#### Required action
Exact repetition of a range: find the line containing "Image resolution: width=661" and the line containing "Given: Open the" in the material below, then repeat both and all lines between them, leaving pictures out.

#### Data for this exercise
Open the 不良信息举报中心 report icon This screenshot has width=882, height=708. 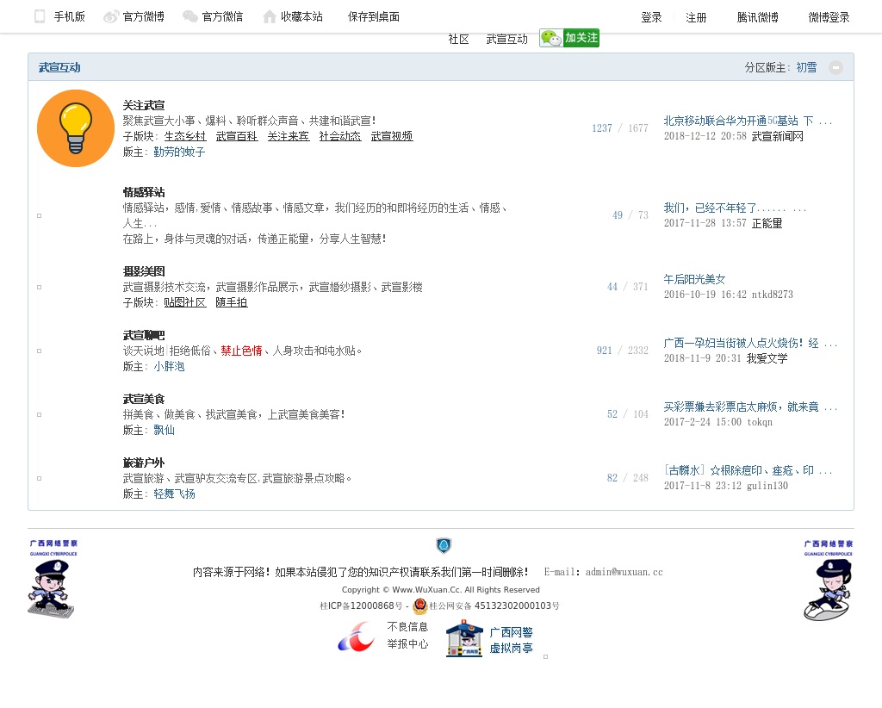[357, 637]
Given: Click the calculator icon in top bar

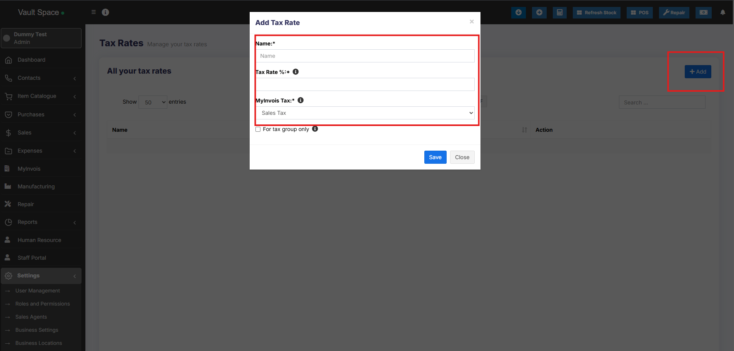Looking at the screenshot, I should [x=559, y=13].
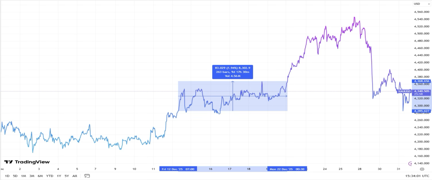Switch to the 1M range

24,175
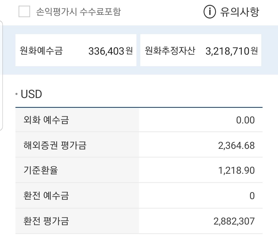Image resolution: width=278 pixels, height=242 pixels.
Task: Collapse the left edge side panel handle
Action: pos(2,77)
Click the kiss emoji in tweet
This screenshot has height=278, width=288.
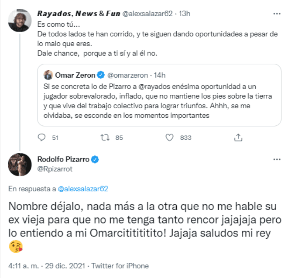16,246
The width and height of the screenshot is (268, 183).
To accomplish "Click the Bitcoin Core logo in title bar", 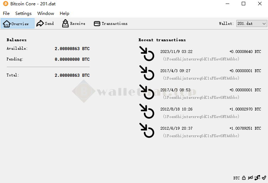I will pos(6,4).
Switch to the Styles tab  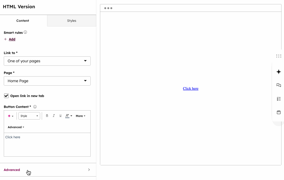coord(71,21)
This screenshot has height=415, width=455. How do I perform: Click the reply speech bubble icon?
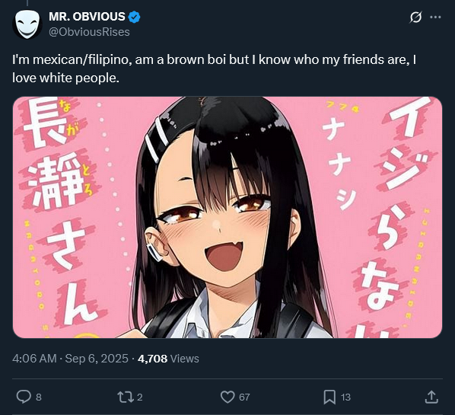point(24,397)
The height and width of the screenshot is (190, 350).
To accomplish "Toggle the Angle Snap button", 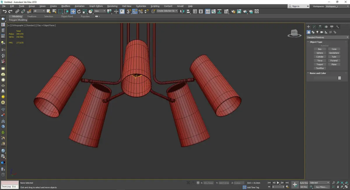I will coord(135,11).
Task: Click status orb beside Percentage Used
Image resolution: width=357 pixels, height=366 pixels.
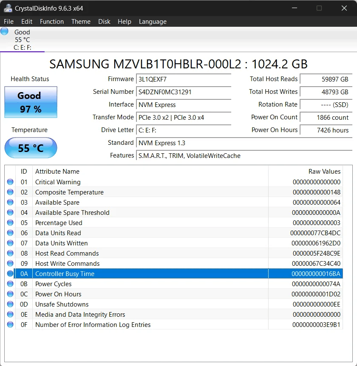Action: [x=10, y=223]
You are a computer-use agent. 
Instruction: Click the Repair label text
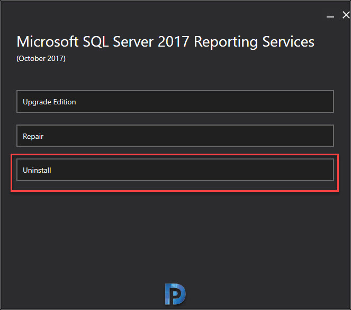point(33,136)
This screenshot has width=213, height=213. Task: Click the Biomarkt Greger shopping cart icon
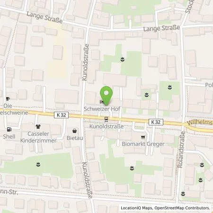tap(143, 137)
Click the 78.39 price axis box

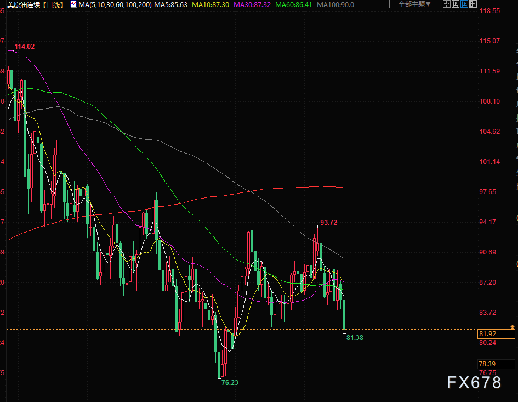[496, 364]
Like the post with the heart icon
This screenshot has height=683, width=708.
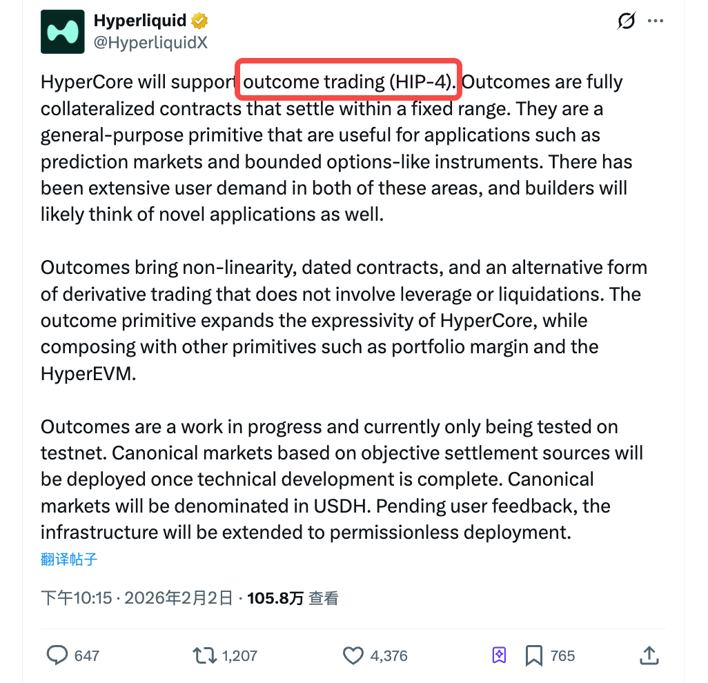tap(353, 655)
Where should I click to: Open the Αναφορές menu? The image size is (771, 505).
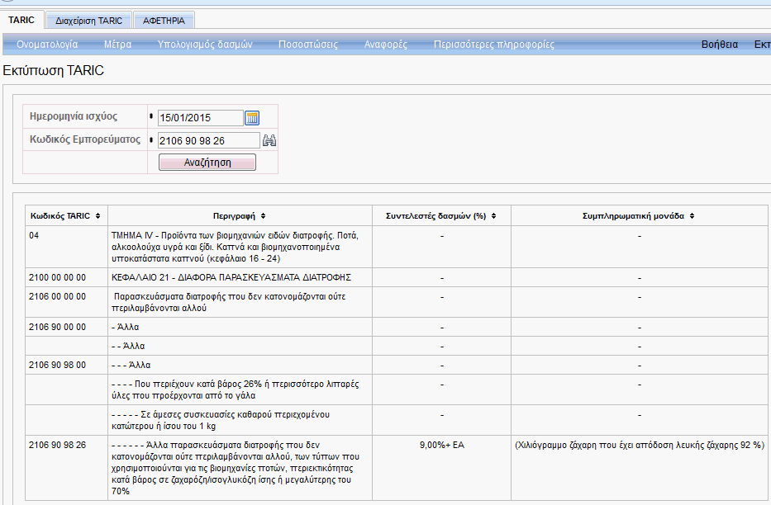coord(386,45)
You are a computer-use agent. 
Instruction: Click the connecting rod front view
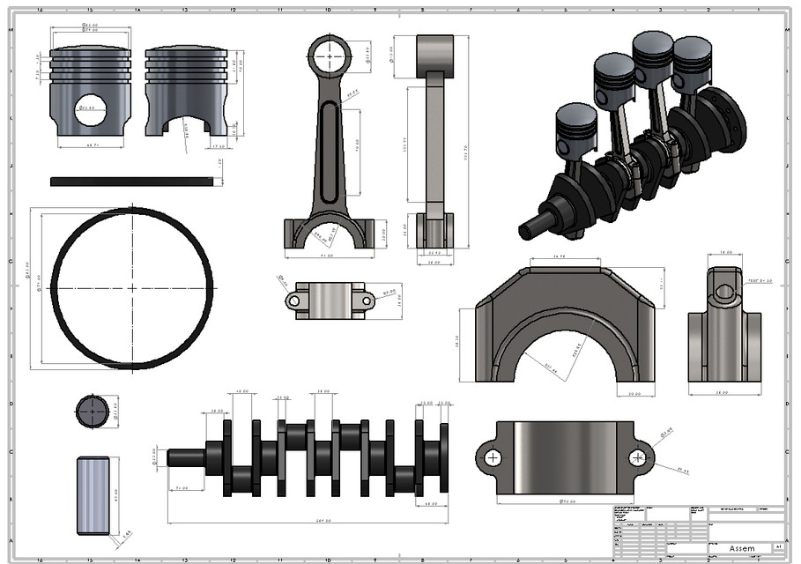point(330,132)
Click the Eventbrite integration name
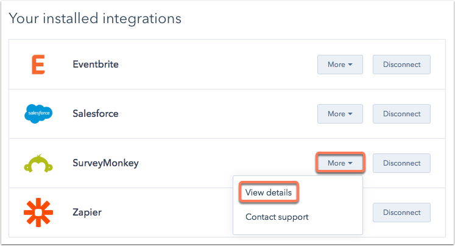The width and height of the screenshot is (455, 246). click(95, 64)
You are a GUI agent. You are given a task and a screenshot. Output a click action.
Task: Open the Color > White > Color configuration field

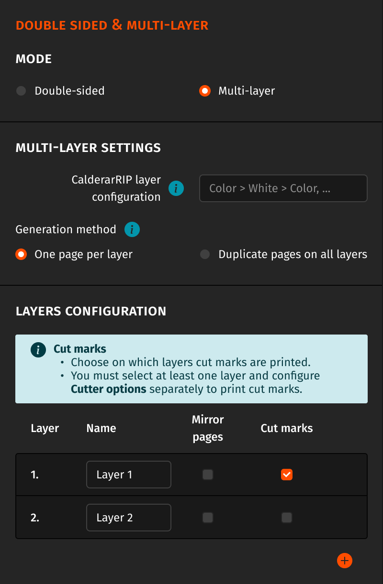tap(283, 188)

--

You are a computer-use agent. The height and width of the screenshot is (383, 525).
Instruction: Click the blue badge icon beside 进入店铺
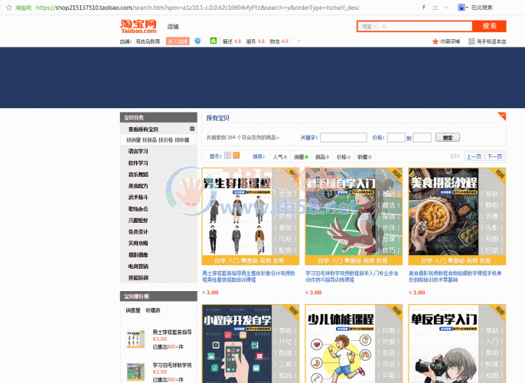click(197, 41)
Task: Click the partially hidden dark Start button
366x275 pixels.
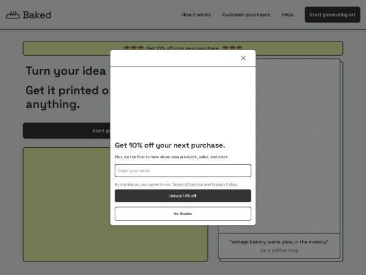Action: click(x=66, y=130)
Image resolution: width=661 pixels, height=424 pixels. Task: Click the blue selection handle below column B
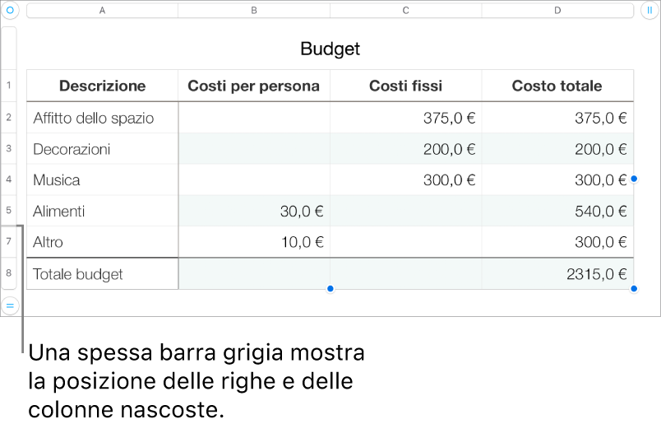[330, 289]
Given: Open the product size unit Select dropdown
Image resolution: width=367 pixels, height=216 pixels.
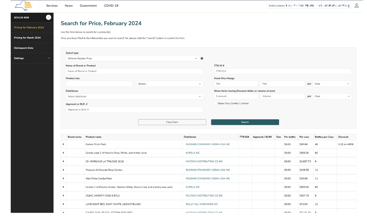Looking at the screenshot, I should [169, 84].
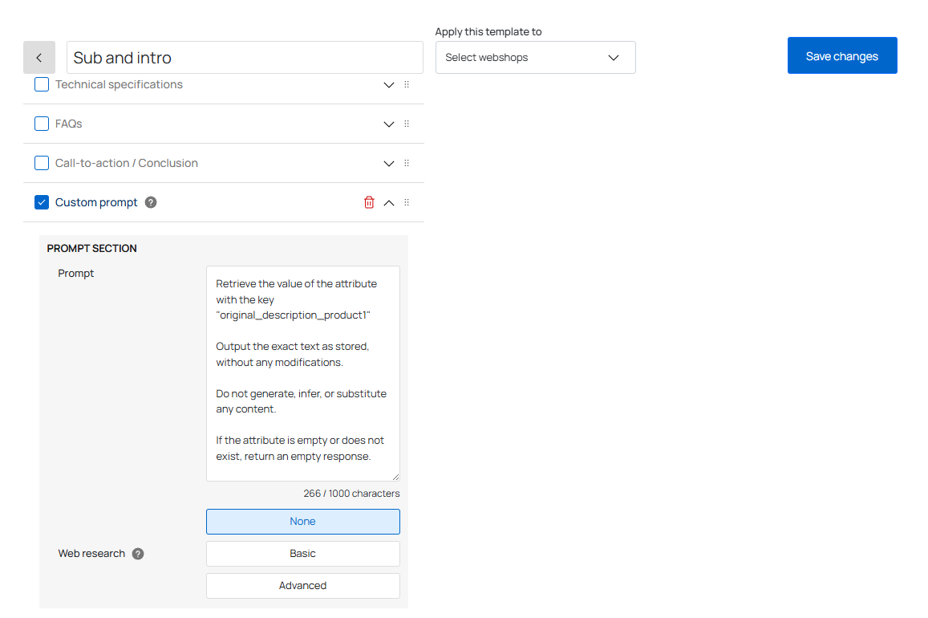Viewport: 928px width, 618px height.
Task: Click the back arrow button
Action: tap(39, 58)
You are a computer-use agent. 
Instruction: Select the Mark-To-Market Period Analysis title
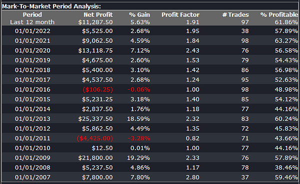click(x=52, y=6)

==

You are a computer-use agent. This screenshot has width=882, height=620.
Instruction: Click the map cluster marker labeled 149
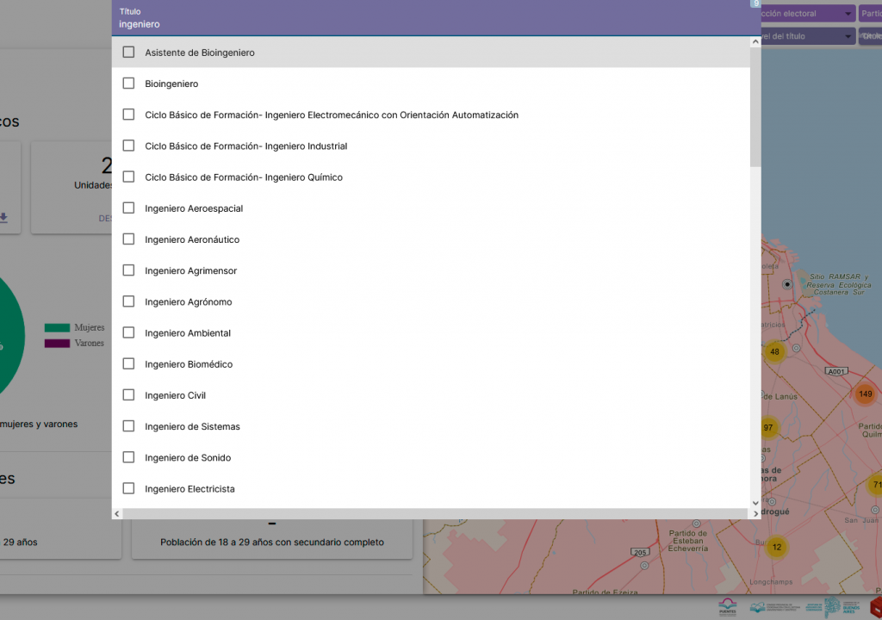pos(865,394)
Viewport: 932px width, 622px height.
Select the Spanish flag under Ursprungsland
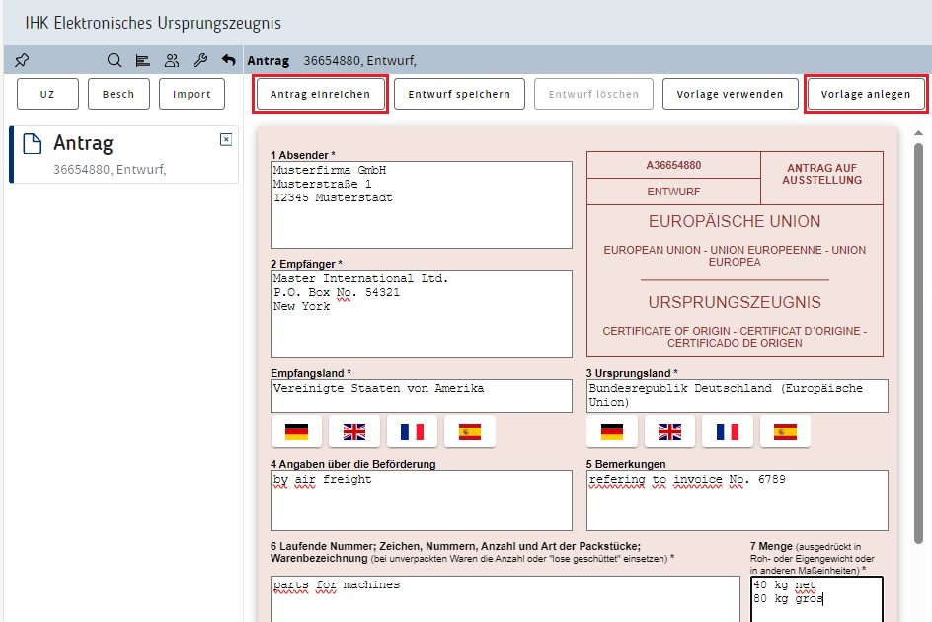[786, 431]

#### Response box
Image resolution: width=661 pixels, height=424 pixels. Task: Click the blue selection handle below column B
[330, 289]
Given: Open the product size unit Select dropdown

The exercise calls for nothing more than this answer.